Convalescent plasma is an antiviral treatment with immunomodulatory properties. It may benefit critically ill COVID-19 patients with multiorgan dysfunction. However, convalescent plasma in COVID-19 patients has either been used outside clinical trials or in randomised clinical trials that have not focused on critically ill patients with COVID-19.
The Randomized, Embedded, Multifactorial, Adaptive Platform Trial for Community-Acquired Pneumonia (REMAP-CAP) was conducted to determine whether convalescent plasma would improve outcomes for critically ill adults with COVID-19. The primary endpoint of the study was organ support-free days up to day 21. Secondary outcomes included in-hospital survival, 28-day survival, 90-day survival, respiratory support-free days, cardiovascular support-free days, progression to invasive mechanical ventilation, extracorporeal mechanical oxygenation, or death, ICU length of stay, hospital length of stay, WHO ordinal scale score at day 14, venous thromboembolic events at 90 days and serious adverse events.
The study included adults with suspected or confirmed COVID-19. Two thousand and eleven critically ill adults were randomised to open-label interventions in the immunoglobulin domain at 129 sites in four countries. One thousand and eighty-four participants received two units of high-titer, ABO-compatible convalescent plasma within 48 hours of randomisation, while 916 patients did not receive convalescent plasma.

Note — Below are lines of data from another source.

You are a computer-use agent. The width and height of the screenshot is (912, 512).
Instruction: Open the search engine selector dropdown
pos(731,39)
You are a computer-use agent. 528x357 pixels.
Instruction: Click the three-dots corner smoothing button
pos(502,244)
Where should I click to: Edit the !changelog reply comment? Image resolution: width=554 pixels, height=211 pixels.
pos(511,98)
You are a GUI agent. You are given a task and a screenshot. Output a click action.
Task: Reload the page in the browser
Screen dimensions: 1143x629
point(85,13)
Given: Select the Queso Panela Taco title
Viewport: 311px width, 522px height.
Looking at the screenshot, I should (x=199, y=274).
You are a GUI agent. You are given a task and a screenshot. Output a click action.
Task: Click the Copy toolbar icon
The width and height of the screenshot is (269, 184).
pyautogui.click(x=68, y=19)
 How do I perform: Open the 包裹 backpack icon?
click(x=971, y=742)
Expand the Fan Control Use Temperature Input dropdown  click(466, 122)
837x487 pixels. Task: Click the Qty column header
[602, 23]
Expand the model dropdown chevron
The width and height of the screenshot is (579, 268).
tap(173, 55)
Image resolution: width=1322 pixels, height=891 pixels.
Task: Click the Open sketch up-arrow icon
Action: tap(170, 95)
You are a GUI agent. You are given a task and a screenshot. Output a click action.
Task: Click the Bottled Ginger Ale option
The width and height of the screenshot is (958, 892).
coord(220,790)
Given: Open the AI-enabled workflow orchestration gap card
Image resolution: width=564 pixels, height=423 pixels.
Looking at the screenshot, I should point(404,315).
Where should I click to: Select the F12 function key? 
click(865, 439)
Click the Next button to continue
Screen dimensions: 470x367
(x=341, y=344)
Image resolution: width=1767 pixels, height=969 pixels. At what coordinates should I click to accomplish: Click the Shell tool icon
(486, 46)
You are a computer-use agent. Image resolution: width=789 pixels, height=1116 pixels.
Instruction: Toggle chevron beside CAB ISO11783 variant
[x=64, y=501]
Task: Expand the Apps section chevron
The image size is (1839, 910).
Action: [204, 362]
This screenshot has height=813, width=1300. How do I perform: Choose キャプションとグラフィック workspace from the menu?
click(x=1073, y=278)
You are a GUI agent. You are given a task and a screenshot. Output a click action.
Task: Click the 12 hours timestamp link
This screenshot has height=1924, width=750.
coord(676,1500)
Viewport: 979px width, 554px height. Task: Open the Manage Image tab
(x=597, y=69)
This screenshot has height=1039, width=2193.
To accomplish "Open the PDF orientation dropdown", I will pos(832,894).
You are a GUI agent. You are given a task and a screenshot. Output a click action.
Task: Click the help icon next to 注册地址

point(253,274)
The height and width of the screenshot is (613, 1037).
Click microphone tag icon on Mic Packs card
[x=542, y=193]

Findings show that among the 2011 participants, the median number of organ support-free days was 0 in the convalescent plasma group and 3 in the non-convalescent group. In-hospital mortality rate was 37.3% for the convalescent plasma group versus 38.4% for the non-convalescent plasma group. Treatment effects were consistent across the primary outcome and most secondary outcomes. Serious adverse events were reported in 3% of the participants in the convalescent plasma group and 1.3% in the non-convalescent plasma group.
Overall, these findings show that in critically ill patients with COVID-19, treatment with convalescent plasma had a low likelihood of improving the number of organ support-free days.